Change "Where should I click to:" to "Which point do I click to:" everywhere it occurs in the items below and copy them out in full, leaving everything else untouched.

[Entries for locating words and elements]

# # #

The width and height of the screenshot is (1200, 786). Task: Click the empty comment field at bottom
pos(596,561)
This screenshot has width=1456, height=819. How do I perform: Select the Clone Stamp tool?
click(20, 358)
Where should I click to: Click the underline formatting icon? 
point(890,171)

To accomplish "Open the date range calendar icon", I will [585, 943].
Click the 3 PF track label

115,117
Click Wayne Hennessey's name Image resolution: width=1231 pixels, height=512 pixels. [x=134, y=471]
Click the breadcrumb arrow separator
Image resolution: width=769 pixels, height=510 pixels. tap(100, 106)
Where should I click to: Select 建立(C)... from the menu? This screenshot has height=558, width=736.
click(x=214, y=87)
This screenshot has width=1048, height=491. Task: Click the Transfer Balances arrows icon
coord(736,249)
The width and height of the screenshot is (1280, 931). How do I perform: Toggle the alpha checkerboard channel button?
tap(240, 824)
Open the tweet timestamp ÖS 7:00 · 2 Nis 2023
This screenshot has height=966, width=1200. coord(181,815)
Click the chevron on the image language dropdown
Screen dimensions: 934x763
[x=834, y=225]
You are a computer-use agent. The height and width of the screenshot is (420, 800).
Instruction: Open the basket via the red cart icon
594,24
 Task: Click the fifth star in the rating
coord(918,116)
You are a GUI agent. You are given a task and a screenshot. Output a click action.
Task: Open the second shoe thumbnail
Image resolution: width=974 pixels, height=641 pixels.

# # #

▸ TASK ANSWER:
The width and height of the screenshot is (1200, 786). Task: Click the empty comment field at bottom
pos(596,561)
This screenshot has width=1456, height=819. How do I perform: Select the Clone Stamp tool?
click(20, 358)
Which point do I click to: Click the underline formatting icon? 
point(890,171)

To accomplish "Open the date range calendar icon", I will [585, 943].
Click the 3 PF track label

115,117
Click Wayne Hennessey's name Image resolution: width=1231 pixels, height=512 pixels. [x=134, y=471]
Click the breadcrumb arrow separator
Image resolution: width=769 pixels, height=510 pixels. tap(100, 106)
Which point do I click to: Select 建立(C)... from the menu? This screenshot has height=558, width=736.
click(x=214, y=87)
This screenshot has width=1048, height=491. Task: Click the Transfer Balances arrows icon
coord(736,249)
The width and height of the screenshot is (1280, 931). How do I perform: Toggle the alpha checkerboard channel button?
tap(240, 824)
Open the tweet timestamp ÖS 7:00 · 2 Nis 2023
This screenshot has height=966, width=1200. coord(181,815)
Click the chevron on the image language dropdown
Screen dimensions: 934x763
[x=834, y=225]
You are a computer-use agent. The height and width of the screenshot is (420, 800).
Instruction: Open the basket via the red cart icon
594,24
 Task: Click the fifth star in the rating
coord(918,116)
You are a GUI agent. You are given a task and a screenshot. Output a click action.
Task: Open the second shoe thumbnail
Image resolution: width=974 pixels, height=641 pixels.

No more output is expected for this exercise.